A 50-year-old divorced female living on welfare was referred to our clinic, complained that pus or oil like liquid and sticky things had appeared somewhere around the inside of the right ear, neck and mouth. She also complained about trismus and pain on the right side of the throat, neck and gingiva.
She reported that these sensations occurred after she stopped using cooking oil for hair washing 5 months before the first examination. She had visited a nearby physician and dentist; however, they could not find any organic abnormalities. She was then referred to the department of oral surgery 3 months after that visit, and was diagnosed with oral cenesthopathy, based on her incomprehensible complaints and communication difficulties. They also consulted a psychiatrist and obtained a consensus. She could not take any food except puddings or jellies and had lost almost 10 kg. She visited our clinic 2 months after the referral.

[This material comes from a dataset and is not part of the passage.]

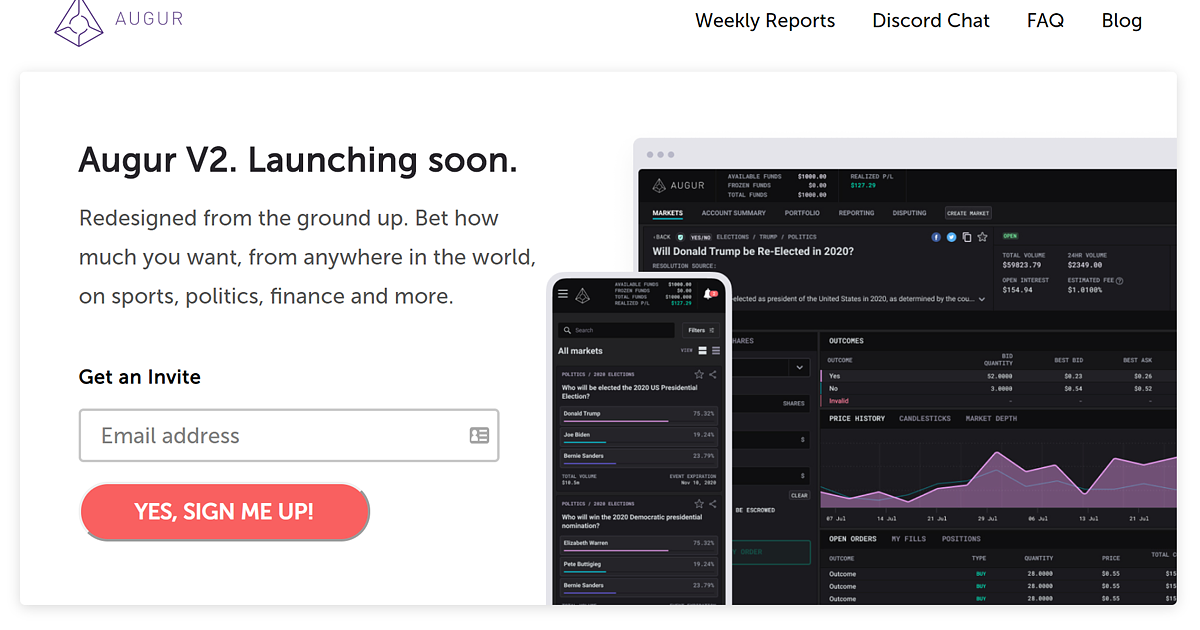The width and height of the screenshot is (1200, 630).
Task: Open the dropdown above the Shares field
Action: tap(798, 368)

Her medical history was unclear, partly confirmed by her partner. She had not smoked, but routinely consumed 2 or 3 glasses of wine. She used to work in the night entertainment business after graduating from junior high school, and she was married but divorced twice. She had given birth 4 times but lost touch with both her children, father and brothers for many years. The only family she could rely on was her mother who died 14 years ago. After that, she has been living with her partner who is 58-year-old and worked at the factory.
Her partner led her to our clinic by the hand. She gripped a dingy pink towel in her hand and covered her mouth to wipe her drooling. Her hair was grizzled and messy. She was wearing a cat-patterned smudging jacket, made of brushed fabric, over a sleeveless thin white dress with total tulip-patterned, made of cotton. Her style was messy, out of season and childish. During the medical interview, she only said a few words and pointed to the affected areas or the interview sheets. Since she could hardly talk, for the most part it was her partner who explained for her. She seemed to have some intellectual disability because without additional explanations from her partner, she hardly understood our question.
On extraoral examination, an egg-sized fixed and tender lymph node was observed on her right cervical region (Fig. 1-A). The intraoral findings were not clear because the maximum range of opening mouth was only 6 mm (Fig. 1-B). Her bad breath suggested not only poor oral hygiene but also presence of some necrotic lesion.
Panoramic radiography showed moth-eaten radiolucency and loss of radiopaque lines (Fig. 2). A malignant tumor was suspected. She was then referred to an oral surgeon in our hospital immediately. However, she denied further examinations with endoscope for the fear of pain. Computed tomography revealed that the mass with an irregular margin extended from the right oropharynx to sphenoid with multiple lymph nodes necrosis (Fig. 3).
She was clinically diagnosed with advanced oral cancer with lymph node metastasis. Radical surgery was deemed insufficient. Considering her mental capacity, she could not understand the necessity of radio chemotherapies, and could not withstand such treatments because of severe adverse effects. Then, the oral surgeon carefully explained her present condition, discussed selection of treatment. He consulted her and her partner about future treatment and prognosis. She and her partner finally decided to take palliative care, and she was referred to a nearby hospital. Six months later, we were informed about her death by her attending doctor.